We have investigated the effect of the presence of 25 mol percent cholesterol on the interactions of the antimicrobial peptide gramicidin S (GS) with phosphatidylcholine and phosphatidylethanolamine model membrane systems using a variety of methods. Our circular dichroism spectroscopic measurements indicate that the incorporation of cholesterol into egg phosphatidylcholine vesicles has no significant effect on the conformation of the GS molecule but that this peptide resides in a range of intermediate polarity as compared to aqueous solution or an organic solvent.
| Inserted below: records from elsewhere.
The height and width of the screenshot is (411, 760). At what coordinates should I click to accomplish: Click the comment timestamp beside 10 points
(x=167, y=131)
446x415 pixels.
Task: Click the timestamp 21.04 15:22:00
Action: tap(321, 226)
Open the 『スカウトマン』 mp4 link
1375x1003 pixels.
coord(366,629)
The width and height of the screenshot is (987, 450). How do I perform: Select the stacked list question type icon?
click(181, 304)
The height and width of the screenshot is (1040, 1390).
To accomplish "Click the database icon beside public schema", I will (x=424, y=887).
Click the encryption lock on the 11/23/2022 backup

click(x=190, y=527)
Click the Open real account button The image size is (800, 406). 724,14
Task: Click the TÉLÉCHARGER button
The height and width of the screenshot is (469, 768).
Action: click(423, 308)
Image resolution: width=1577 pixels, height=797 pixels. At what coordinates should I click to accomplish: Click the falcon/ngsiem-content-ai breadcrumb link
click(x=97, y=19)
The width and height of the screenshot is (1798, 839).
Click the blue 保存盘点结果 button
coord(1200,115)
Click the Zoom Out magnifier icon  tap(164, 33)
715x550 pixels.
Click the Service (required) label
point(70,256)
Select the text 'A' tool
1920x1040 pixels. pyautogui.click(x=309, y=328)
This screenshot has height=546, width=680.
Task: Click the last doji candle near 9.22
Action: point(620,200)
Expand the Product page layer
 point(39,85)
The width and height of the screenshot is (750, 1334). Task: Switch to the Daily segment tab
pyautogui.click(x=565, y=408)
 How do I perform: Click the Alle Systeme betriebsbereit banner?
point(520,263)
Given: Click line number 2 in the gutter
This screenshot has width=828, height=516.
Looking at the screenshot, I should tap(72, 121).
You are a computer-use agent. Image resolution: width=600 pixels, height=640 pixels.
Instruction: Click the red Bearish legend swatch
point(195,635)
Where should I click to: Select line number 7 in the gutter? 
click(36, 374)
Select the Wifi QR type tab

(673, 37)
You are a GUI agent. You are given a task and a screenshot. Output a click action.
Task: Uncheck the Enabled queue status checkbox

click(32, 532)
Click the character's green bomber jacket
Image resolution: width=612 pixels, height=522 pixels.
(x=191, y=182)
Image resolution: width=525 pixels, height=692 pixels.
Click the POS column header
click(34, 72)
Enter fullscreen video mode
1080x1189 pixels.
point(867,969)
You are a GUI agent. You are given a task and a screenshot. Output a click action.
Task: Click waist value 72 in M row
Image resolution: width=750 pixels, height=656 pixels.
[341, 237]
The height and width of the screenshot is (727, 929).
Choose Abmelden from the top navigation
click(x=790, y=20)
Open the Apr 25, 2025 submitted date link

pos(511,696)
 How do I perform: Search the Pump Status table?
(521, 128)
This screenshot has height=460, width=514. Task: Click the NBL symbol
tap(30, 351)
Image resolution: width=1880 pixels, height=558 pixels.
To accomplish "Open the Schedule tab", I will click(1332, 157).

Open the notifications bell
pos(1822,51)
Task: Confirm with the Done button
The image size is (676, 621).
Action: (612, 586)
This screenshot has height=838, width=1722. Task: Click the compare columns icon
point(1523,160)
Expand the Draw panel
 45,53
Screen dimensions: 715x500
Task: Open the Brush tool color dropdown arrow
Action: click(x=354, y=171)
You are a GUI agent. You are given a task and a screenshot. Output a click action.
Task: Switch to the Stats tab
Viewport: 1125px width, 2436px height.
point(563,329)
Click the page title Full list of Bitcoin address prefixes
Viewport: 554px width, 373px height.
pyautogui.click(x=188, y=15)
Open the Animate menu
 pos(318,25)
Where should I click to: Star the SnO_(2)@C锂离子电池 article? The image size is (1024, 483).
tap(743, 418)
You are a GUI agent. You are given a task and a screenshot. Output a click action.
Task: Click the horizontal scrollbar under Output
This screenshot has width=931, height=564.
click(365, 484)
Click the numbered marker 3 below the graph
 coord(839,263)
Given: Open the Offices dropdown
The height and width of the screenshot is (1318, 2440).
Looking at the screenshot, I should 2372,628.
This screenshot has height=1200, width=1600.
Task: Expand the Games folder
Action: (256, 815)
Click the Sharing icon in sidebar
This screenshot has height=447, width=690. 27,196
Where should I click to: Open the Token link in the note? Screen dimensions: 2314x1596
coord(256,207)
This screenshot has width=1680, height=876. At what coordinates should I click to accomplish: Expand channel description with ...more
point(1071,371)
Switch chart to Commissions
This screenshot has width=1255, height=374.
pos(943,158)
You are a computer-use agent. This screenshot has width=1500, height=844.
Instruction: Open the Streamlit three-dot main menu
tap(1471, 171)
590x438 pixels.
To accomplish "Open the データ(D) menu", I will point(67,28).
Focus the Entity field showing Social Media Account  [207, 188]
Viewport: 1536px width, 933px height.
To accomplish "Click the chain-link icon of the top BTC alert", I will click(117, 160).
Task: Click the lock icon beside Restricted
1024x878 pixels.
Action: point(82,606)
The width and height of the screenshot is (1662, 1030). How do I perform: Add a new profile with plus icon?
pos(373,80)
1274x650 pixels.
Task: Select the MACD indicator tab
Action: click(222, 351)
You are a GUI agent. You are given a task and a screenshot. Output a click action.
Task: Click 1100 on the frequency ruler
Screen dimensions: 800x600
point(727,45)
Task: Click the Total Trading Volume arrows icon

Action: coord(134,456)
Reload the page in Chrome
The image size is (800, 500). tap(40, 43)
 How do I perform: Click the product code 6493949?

Our Fourier transform infrared spectroscopic measurements confirm these findings and demonstrate that in both cholesterol-containing and cholesterol-free dimyristoylphosphatidylcholine liquid-crystalline bilayers, GS is located in a region of intermediate polarity at the polar--nonpolar interfacial region of the lipid bilayer. However, GS appears to be located in a more polar environment nearer the bilayer surface when cholesterol is present. Our (31)P-nuclear magnetic resonance studies demonstrate that the presence of cholesterol markedly reduces the tendency of GS to induce the formation of inverted nonlamellar phases in model membranes composed of an unsaturated phosphatidylethanolamine. Finally, fluorescence dye leakage experiments indicate that cholesterol inhibits the GS-induced permeabilization of phosphatidylcholine vesicles. Thus in all respects the presence of cholesterol attenuates but does not abolish the interactions of GS with, and the characteristic effects of GS on, phospholipid bilayers. These findings may explain why it is more potent at disrupting cholesterol-free bacterial than cholesterol-containing eukaryotic membranes while nevertheless disrupting the integrity of the latter at higher peptide concentrations. This additional example of the lipid specificity of GS may aid in the rational design of GS analogs with increased antibacterial but reduced hemolytic activities.